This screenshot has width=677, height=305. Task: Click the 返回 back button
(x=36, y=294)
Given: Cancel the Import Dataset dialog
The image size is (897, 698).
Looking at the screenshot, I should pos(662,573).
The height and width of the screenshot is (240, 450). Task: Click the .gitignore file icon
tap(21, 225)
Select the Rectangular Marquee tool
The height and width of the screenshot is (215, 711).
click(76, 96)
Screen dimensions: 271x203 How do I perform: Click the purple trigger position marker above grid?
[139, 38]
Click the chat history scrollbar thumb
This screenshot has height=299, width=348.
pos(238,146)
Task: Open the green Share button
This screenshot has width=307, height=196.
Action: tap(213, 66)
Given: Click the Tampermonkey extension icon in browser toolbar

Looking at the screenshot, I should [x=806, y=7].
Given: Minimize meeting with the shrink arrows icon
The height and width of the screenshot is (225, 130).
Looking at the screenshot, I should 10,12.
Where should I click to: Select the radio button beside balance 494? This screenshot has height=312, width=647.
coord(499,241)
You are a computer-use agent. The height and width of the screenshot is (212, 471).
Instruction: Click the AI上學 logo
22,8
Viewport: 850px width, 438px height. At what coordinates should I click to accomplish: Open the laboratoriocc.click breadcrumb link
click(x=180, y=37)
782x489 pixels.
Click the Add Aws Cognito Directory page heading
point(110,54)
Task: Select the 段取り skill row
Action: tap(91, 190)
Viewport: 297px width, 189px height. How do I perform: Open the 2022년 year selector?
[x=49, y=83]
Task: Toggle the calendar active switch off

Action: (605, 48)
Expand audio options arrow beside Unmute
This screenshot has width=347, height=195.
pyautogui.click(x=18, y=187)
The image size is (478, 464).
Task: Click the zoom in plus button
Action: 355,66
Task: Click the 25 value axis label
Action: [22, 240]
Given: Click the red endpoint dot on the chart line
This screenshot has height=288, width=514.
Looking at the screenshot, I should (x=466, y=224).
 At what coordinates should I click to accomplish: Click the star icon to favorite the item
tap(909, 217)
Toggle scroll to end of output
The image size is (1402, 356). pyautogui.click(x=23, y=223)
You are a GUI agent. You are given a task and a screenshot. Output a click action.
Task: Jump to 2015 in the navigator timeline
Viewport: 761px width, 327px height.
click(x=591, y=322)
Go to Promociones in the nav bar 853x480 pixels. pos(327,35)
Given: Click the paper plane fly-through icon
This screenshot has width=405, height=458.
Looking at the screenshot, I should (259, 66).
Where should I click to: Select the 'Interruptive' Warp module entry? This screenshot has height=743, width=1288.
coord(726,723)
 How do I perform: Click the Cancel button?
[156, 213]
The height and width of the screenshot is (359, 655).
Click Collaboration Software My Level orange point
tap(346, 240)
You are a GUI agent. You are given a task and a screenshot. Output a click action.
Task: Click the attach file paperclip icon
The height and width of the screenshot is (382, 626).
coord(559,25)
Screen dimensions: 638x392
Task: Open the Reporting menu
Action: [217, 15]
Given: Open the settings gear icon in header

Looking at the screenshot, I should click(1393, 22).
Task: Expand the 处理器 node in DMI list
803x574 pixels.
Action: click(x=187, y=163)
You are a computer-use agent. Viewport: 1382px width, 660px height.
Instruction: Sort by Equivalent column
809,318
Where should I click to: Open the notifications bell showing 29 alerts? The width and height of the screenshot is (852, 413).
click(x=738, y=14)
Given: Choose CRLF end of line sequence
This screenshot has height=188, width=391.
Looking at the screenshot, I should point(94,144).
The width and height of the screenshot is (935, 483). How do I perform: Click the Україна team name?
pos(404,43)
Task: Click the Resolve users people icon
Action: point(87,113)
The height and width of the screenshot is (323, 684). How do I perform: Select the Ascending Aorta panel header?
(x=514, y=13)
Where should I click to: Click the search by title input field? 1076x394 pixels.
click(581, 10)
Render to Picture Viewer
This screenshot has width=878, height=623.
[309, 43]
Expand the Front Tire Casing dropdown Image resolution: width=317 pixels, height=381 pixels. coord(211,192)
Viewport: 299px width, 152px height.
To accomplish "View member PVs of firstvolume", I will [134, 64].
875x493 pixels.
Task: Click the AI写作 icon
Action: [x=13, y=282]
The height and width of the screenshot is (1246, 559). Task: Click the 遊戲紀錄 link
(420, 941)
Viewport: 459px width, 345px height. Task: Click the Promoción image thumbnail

• [Task to complete]: Above are the entries; return each one exactly.

• [Exercise output]:
This screenshot has width=677, height=305. Task: Click the 返回 back button
(x=36, y=294)
Given: Cancel the Import Dataset dialog
The image size is (897, 698).
Looking at the screenshot, I should pos(662,573).
The height and width of the screenshot is (240, 450). Task: Click the .gitignore file icon
tap(21, 225)
Select the Rectangular Marquee tool
The height and width of the screenshot is (215, 711).
click(76, 96)
Screen dimensions: 271x203 How do I perform: Click the purple trigger position marker above grid?
[139, 38]
Click the chat history scrollbar thumb
This screenshot has height=299, width=348.
pos(238,146)
Task: Open the green Share button
This screenshot has width=307, height=196.
Action: tap(213, 66)
Given: Click the Tampermonkey extension icon in browser toolbar

Looking at the screenshot, I should [x=806, y=7].
Given: Minimize meeting with the shrink arrows icon
The height and width of the screenshot is (225, 130).
Looking at the screenshot, I should 10,12.
Where should I click to: Select the radio button beside balance 494? This screenshot has height=312, width=647.
coord(499,241)
You are a computer-use agent. The height and width of the screenshot is (212, 471).
Instruction: Click the AI上學 logo
22,8
Viewport: 850px width, 438px height. At what coordinates should I click to accomplish: Open the laboratoriocc.click breadcrumb link
click(x=180, y=37)
782x489 pixels.
Click the Add Aws Cognito Directory page heading
point(110,54)
Task: Select the 段取り skill row
Action: tap(91, 190)
Viewport: 297px width, 189px height. How do I perform: Open the 2022년 year selector?
[x=49, y=83]
Task: Toggle the calendar active switch off

Action: (605, 48)
Expand audio options arrow beside Unmute
This screenshot has width=347, height=195.
pyautogui.click(x=18, y=187)
The image size is (478, 464).
Task: Click the zoom in plus button
Action: 355,66
Task: Click the 25 value axis label
Action: [22, 240]
Given: Click the red endpoint dot on the chart line
This screenshot has height=288, width=514.
Looking at the screenshot, I should (x=466, y=224).
 At what coordinates should I click to accomplish: Click the star icon to favorite the item
tap(909, 217)
Toggle scroll to end of output
The image size is (1402, 356). pyautogui.click(x=23, y=223)
You are a GUI agent. You are given a task and a screenshot. Output a click action.
Task: Jump to 2015 in the navigator timeline
Viewport: 761px width, 327px height.
click(x=591, y=322)
Go to Promociones in the nav bar 853x480 pixels. pos(327,35)
Given: Click the paper plane fly-through icon
This screenshot has width=405, height=458.
Looking at the screenshot, I should (259, 66).
Where should I click to: Select the 'Interruptive' Warp module entry? This screenshot has height=743, width=1288.
coord(726,723)
 How do I perform: Click the Cancel button?
[156, 213]
The height and width of the screenshot is (359, 655).
Click Collaboration Software My Level orange point
tap(346, 240)
You are a GUI agent. You are given a task and a screenshot. Output a click action.
Task: Click the attach file paperclip icon
The height and width of the screenshot is (382, 626).
coord(559,25)
Screen dimensions: 638x392
Task: Open the Reporting menu
Action: [217, 15]
Given: Open the settings gear icon in header

Looking at the screenshot, I should click(1393, 22).
Task: Expand the 处理器 node in DMI list
803x574 pixels.
Action: click(x=187, y=163)
You are a computer-use agent. Viewport: 1382px width, 660px height.
Instruction: Sort by Equivalent column
809,318
Where should I click to: Open the notifications bell showing 29 alerts? The width and height of the screenshot is (852, 413).
click(x=738, y=14)
Given: Choose CRLF end of line sequence
This screenshot has height=188, width=391.
Looking at the screenshot, I should point(94,144).
The width and height of the screenshot is (935, 483). How do I perform: Click the Україна team name?
pos(404,43)
Task: Click the Resolve users people icon
Action: point(87,113)
The height and width of the screenshot is (323, 684). How do I perform: Select the Ascending Aorta panel header?
(x=514, y=13)
Where should I click to: Click the search by title input field? 1076x394 pixels.
click(581, 10)
Render to Picture Viewer
This screenshot has width=878, height=623.
[309, 43]
Expand the Front Tire Casing dropdown Image resolution: width=317 pixels, height=381 pixels. coord(211,192)
Viewport: 299px width, 152px height.
To accomplish "View member PVs of firstvolume", I will [134, 64].
875x493 pixels.
Task: Click the AI写作 icon
Action: [x=13, y=282]
The height and width of the screenshot is (1246, 559). Task: Click the 遊戲紀錄 link
(420, 941)
Viewport: 459px width, 345px height. Task: Click the Promoción image thumbnail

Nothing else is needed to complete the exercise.